Anda di halaman 1dari 1

Pembakar Hutan Penjahat Kemanusiaan

Penulis: Media IndonesiaPada: Rabu 18 September 2019, 05:05 WIB

Jangan lagi sebut kebakaran hutan dan lahan (karhutla) sebagai bencana. Yang pantas tersemat ialah kejahatan
besar pada kemanusiaan dan lingkungan kita.Tak ada bahasa lain yang lebih tepat karena kebakaran hebat di
lima provinsi yang ada di Sumatra dan Kalimantan itu ialah buatan manusia. Lebih spesifik lagi, itu buatan
manusia di korporasi-korporasi jahat.

Fakta lama ini, kemarin, kembali kita dengar dari Presiden Joko Widodo. Dalam pemantauan langsung ke
salah satu daerah yang mengalami karhutla, yakni Merbau, Riau, Presiden menyatakan bahwa kebakaran itu
terorganisasi. Meski iklim kering ikut memudahkan kebakaran, otak kejahatan itu tetaplah perusahaan-
perusahaan culas.

Sekali lagi, itu semua memang bukan baru. Hingga 16 September, Kementerian LHK telah melakukan
penyidikan terhadap lima perusahaan yang diduga melakukan tindak pidana karhutla dan masih melakukan
penyelidikan terhadap 44 perusahaan. Dari karhutla sebelumnya, 11 perusahaan diputus bersalah di
pengadilan dan dijatuhi total denda Rp18,9 triliun. Namun, yang dibayar baru Rp400 miliar.

Sejak dulu, penyebab karhutla tetap sama. Maka, pertanyaan besarnya ialah mengapa praktik bejat membakar
lahan tidak juga putus? Mengapa penyegelan dan denda triliunan itu tidak membuat jera?

Nyatanya memang putusan pengadilan hanya macan ompong tanpa penegakan soal denda ataupun revisi izin
usaha. Di sinilah pekerjaan rumah terbesar pemerintah pusat hingga pemerintah daerah.

Meski kita sangat mengapresiasi seluruh kerja instansi negara dalam menyeret korporasi jahat ke meja hukum,
juga kerja hidup-mati ribuan petugas lapangan dalam memadamkan titik api, tetap ini semua belum menjadi
jawaban untuk menyelamatkan hutan kita. Tidak ada pilihan lain, kita harus akhiri keberadaan perusahaan
perkebunan yang nakal.

Pemerintah pusat dan daerah harus benar-benar sadar bahwa tiap kali karhutla terjadi, tumbalnya ialah
generasi belia kita. Ini sama sekali bukan hiperbola.

Penelitian Universitas Harvard menyebutkan, jika karhutla terus terjadi, akan berakibat 36 ribu kematian dini.
Petaka yang sudah terjadi pun sudah dijelaskan dalam sebuah studi di jurnal PNAS, bahwa akibat karhutla
1997, anak yang lahir pada masa itu menderita stunting. Mereka lebih pendek sekitar 3,3 sentimeter dari anak
lainnya yang tidak terpapar karhutla.

Kerugian kita masih ditambah lagi triliunan dana untuk rehabilitasi lahan dan bahkan keanekaragaman hayati
yang sudah tidak dapat kembali lagi. Dengan semua fakta ini, sungguh-sungguh tidak layak untuk meminta
masyarakat ikhlas.

Masyarakat memang pantas marah dan pemerintah wajib menjawabnya dengan ketegasan nyata. Langkah
awalnya, segera pailitkan 11 perusahaan yang belum melunasi denda sesuai putusan pengadilan.

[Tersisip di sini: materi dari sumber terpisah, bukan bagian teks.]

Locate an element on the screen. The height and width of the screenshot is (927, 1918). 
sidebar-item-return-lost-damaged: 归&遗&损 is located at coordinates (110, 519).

Adapun langkah wajib pemerintah, khususnya para gubernur dan wali kota, ialah segera meninjau atau
merevisi izin usaha perusahaan-perusahaan, baik yang lahannya pernah terbakar maupun yang belum.
Perusahaan yang sudah jelas melakukan pembakaran lahan haruslah segera diganjar dengan pencabutan izin
usaha.

Selama ini, berjalannya terus izin usaha telah dijadikan tameng para perusahaan untuk terus beroperasi meski
sesungguhnya terlibat kasus hukum. Lebih jauh lagi, semestinya para pejabat daerah jeli memeriksa
perusahaan itu hingga ke para pejabat ataupun pemiliknya. Karena sudah sering terjadi, mereka hanya berganti
nama perusahaan untuk tetap menjalankan bisnis.

Ketidaktegasan pemerintah daerah pantas kita curigai terkait dengan dugaan adanya keterlibatan dalam
kejahatan kemanusiaan tersebut. Berdasarkan penelitian panjang lembaga internasional kehutanan, ditengarai
adanya korelasi praktik kotor usaha perkebunan dengan kebutuhan proses pemilihan kepala daerah.